For example, let's say you have two different job offers, and you need to decide which one to accept. If you suffer from anxiety, you might worry a lot about which decision is the best one, and it might take you a lot of time and cause a lot of stress to make such a decision. But at some point, you have to decide and pull the trigger on taking one of the jobs, and the process does end.

Worry, on the other hand, is never-ending.

The worry process is an effort to answer questions that are impossible to answer with 100 percent certainty, so it can just go on and on forever. Think about the questions that you typically worry about: Can they actually be answered?

An example would be worrying about whether you are going to lose your job. This is a question about the future, and while you can make guesses about whether it will happen, the future can never be predicted with certainty. So worrying about it can go on and on until you retire one day. The worry process about this never produces an answer, it never ends, and it creates a ton of suffering for you.

So if you're in doubt about whether it is actually helpful to be analyzing the thing you're worried about, you can ask yourself the following two questions to distinguish between worry and decision-making:

1. Is there an actual decision for me to make here?

In other words: is there an action for me to take based on my analysis of this problem? Is there something I can actually do here? If the answer is no, you can cut off the process right now.

Give up on trying to answer this question because you recognize that it is an impossible question to actually answer with certainty. Instead, redirect your attention towards what you are actually doing in front of you in the present moment. Regular mindfulness practice can be a helpful skill in this regard.

If the answer is yes, you can move on to the second question:

2. Is right now the time for me to make this decision?

When I say right now, I mean literally right now in this exact moment. If you are busy doing something else, like playing with your kids or watching TV or eating dinner, then the answer is no, now is not the time. Again, if the answer to this question is no, give up on trying to make the decision right now and redirect your attention towards what you are actually doing in front of you.

## BRIEF A
Repeat the part of the worry passage that starts at the words "For example, let's" and ends after the words "actually be answered?".
## BRIEF B
In the worry passage, what practice is named as a helpful skill for redirecting attention to the present moment?
The items aren't needed for any of this.

## INFORMATION SUPPLIED
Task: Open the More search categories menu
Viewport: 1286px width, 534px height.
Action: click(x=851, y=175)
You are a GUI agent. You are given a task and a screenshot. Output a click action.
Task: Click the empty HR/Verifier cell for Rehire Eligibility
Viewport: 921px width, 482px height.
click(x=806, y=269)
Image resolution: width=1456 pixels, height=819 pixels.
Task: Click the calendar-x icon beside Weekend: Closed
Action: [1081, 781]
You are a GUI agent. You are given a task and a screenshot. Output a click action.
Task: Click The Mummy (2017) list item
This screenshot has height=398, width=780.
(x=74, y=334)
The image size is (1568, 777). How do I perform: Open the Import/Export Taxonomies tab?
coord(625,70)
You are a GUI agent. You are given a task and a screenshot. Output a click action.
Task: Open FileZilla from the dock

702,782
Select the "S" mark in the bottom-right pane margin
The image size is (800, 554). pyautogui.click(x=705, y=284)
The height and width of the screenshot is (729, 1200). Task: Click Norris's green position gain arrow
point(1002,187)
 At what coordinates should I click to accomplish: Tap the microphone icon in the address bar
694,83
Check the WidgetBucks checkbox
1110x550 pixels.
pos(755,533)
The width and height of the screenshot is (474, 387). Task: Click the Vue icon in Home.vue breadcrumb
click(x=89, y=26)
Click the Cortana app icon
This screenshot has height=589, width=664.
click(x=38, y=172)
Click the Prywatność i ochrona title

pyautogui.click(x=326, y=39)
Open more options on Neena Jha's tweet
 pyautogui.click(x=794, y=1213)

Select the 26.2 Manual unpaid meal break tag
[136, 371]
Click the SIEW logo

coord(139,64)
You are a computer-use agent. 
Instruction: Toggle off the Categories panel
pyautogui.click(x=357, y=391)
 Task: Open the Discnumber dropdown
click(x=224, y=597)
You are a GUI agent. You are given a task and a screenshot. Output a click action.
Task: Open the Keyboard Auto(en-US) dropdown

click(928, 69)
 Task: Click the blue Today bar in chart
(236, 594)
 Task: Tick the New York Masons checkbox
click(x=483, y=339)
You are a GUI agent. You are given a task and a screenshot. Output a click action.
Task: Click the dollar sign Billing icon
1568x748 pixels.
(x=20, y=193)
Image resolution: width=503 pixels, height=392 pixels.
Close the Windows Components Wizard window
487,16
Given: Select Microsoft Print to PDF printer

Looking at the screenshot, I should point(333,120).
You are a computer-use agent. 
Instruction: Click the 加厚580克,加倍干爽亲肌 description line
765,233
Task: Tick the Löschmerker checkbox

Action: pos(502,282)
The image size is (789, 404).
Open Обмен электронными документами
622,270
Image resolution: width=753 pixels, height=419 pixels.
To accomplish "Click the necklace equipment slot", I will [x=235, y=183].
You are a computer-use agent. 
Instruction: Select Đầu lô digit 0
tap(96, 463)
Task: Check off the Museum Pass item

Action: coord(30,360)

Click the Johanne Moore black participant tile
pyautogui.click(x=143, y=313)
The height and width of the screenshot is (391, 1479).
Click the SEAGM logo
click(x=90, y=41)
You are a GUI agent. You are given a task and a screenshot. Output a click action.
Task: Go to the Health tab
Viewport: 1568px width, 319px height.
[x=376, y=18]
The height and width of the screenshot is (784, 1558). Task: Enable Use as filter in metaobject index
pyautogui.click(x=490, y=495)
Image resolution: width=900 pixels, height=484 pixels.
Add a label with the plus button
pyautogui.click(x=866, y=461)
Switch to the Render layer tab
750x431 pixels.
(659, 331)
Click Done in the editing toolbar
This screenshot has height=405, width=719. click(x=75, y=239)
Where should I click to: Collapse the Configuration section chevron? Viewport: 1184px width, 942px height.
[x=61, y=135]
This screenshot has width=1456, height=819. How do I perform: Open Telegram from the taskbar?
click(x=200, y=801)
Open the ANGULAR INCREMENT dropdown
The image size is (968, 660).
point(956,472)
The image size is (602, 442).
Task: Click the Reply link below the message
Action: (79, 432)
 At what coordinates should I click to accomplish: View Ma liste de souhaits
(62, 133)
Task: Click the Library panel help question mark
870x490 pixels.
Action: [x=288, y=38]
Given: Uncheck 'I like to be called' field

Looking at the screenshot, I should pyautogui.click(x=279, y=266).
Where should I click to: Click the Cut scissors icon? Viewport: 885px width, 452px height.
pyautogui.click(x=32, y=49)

## TASK ANSWER A
For example, let's say you have two different job offers, and you need to decide which one to accept. If you suffer from anxiety, you might worry a lot about which decision is the best one, and it might take you a lot of time and cause a lot of stress to make such a decision. But at some point, you have to decide and pull the trigger on taking one of the jobs, and the process does end.

Worry, on the other hand, is never-ending.

The worry process is an effort to answer questions that are impossible to answer with 100 percent certainty, so it can just go on and on forever. Think about the questions that you typically worry about: Can they actually be answered?

## TASK ANSWER B
Regular mindfulness practice.